While the mighty American General Motors Corporation's 1938 Buick Y-Job is widely accepted as having been the first concept car of all, at the other end of the size spectrum the then-tiny Aston Martin marque had the Atom in public road use during 1940.

Gordon Sutherland himself explained that "The whole point of the Atom was to make the smallest, lightest, enclosed saloon possible". It was intended to combine the performance, roadholding and handling of the finest contemporary sports car with quietness and the comfort of an aerodynamically efficient saloon body, easily modified and economically produced.

The 'atom' being the smallest, most powerful thing conceivable – the essence of everything – it was chosen as the perfect name for this technically advanced, futuristic Grand Touring car.

The Aston Martin Atom's wartime press reception was ecstatic. 'The Autocar' described it as: "The future in the present...a complete breakaway from existing Aston Martins and the general run of British cars...The saloon body breaks with British car convention...see it as the comfortable, convenient sports car of the future..."

'Motor Sport' magazine enthused: "This is a machine which convinces you it is all the way a winner...", while 'The Motor' was emphatic that "...in this car we can see the new order of motoring...".

This unique frontier-breaking 90-100mph 2-plus-2 Coupe was used by Mr and Mrs Gordon Sutherland both for personal and private transport, their children often traveling in its cozy rear seats.

Lack of publicly available fuel during wartime saw the Atom stored at his factory for up to three months at a time, but Gordon Sutherland knew its technology-proving value for a postwar resumption of Aston Martin production. He drove it personally for more than 100,000 test miles and immediately postwar the experience of driving the Atom persuaded industrialist David Brown to buy the company that had created it.

Amongst the developments Gordon Sutherland listed for the time when materials might again become available were many incorporated postwar into the first of the David Brown-owned Aston Martin company's DB-series Grand Touring cars, the now-renowned Aston Martin DB1, DB2, DB2/4 and 3.

Today the Atom, taxed and tested, has completed some 250,000 miles. Its discerning ownership - including two distinguished race/rally drivers - has changed only once in the last 49 years, and this unsung little jewel has long been painstakingly conserved and maintained by one enthusiast owner. He has now entrusted it to Bonhams for the Goodwood Festival of Speed Sale on June 27.
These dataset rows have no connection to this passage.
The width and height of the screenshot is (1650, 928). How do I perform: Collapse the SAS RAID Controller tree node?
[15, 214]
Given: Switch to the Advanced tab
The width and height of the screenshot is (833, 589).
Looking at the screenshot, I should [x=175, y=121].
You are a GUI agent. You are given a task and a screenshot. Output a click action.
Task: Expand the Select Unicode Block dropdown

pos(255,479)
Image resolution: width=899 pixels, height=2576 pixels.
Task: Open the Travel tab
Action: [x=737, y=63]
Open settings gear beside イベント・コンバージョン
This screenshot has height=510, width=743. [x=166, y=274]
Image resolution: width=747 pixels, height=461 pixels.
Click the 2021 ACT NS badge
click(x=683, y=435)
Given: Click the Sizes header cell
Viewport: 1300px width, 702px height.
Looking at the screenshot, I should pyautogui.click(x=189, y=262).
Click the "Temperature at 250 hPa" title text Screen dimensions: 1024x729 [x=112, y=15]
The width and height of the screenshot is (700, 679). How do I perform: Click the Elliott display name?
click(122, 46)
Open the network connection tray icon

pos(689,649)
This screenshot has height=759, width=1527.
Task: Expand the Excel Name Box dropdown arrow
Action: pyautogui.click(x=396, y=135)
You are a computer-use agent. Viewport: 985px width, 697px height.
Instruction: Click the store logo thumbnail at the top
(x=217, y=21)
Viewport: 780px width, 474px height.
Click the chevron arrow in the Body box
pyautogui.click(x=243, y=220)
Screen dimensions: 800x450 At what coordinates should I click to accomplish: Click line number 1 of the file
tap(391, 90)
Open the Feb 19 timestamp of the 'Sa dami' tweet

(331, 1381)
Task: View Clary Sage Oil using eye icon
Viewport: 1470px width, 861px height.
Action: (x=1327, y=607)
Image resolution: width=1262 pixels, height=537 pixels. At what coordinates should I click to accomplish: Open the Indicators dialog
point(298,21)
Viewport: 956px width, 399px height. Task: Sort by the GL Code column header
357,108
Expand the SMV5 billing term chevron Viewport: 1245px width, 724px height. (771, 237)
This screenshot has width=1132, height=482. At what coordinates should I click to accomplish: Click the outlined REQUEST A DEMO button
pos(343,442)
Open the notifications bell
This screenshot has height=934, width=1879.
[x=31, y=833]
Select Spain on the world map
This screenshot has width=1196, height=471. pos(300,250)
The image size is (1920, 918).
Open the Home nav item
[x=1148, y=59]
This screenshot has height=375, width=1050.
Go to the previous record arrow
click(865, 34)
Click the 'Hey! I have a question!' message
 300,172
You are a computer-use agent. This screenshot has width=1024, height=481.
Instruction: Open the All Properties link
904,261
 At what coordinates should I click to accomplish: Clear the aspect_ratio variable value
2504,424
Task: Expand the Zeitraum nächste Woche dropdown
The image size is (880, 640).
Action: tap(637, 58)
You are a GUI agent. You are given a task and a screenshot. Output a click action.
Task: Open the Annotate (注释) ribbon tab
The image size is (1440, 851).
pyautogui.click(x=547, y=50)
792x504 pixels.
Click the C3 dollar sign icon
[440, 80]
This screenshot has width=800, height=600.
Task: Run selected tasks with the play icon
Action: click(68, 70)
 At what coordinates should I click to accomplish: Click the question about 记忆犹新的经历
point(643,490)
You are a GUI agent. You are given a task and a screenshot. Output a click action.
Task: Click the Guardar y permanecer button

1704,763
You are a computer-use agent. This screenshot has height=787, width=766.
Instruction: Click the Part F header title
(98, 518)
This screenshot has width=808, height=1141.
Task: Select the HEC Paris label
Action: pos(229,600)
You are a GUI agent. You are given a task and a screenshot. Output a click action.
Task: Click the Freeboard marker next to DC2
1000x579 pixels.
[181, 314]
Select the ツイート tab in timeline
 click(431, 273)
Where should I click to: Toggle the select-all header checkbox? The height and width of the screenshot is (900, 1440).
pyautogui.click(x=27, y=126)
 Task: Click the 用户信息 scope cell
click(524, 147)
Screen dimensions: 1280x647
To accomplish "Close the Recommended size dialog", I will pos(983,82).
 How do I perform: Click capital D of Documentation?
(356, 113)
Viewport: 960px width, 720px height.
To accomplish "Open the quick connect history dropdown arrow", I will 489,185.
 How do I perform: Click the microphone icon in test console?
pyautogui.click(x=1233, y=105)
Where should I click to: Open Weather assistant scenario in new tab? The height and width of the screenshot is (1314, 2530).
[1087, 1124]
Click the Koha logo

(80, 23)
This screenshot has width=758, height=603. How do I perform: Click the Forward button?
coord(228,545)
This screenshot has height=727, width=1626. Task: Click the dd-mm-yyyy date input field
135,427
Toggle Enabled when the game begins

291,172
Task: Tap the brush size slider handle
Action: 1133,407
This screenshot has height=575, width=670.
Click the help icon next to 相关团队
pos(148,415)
Bonhams holds the World record for the highest price achieved for any Aston Martin sold at auction and Group Motoring Director James Knight describes the Atom as: "Plainly one of Aston Martin's absolute landmark designs, and certainly one of the most exciting one-off British cars we have ever been asked to offer. It is unique, it is super sophisticated, and when one considers it within the context of 1939-40 it represents a monumental achievement. That the Atom has survived in almost constant use, and is today so beautifully conserved in highly original order, is a great tribute to the enthusiasm and taste of the Aston Martin connoisseurs who have fostered it for so many years.

"Placing a value on such an important and unique motor car is nigh on impossible but it has all the right credentials: a well respected and international marque; concours condition; originality, provenance, useability, rarity and of course its historical significance. Our initial thoughts are that it will realize many hundreds of thousands and certainly has the potential to achieve more. Time will tell though, and by offering Atom publicly at auction, we will let the market determine the value."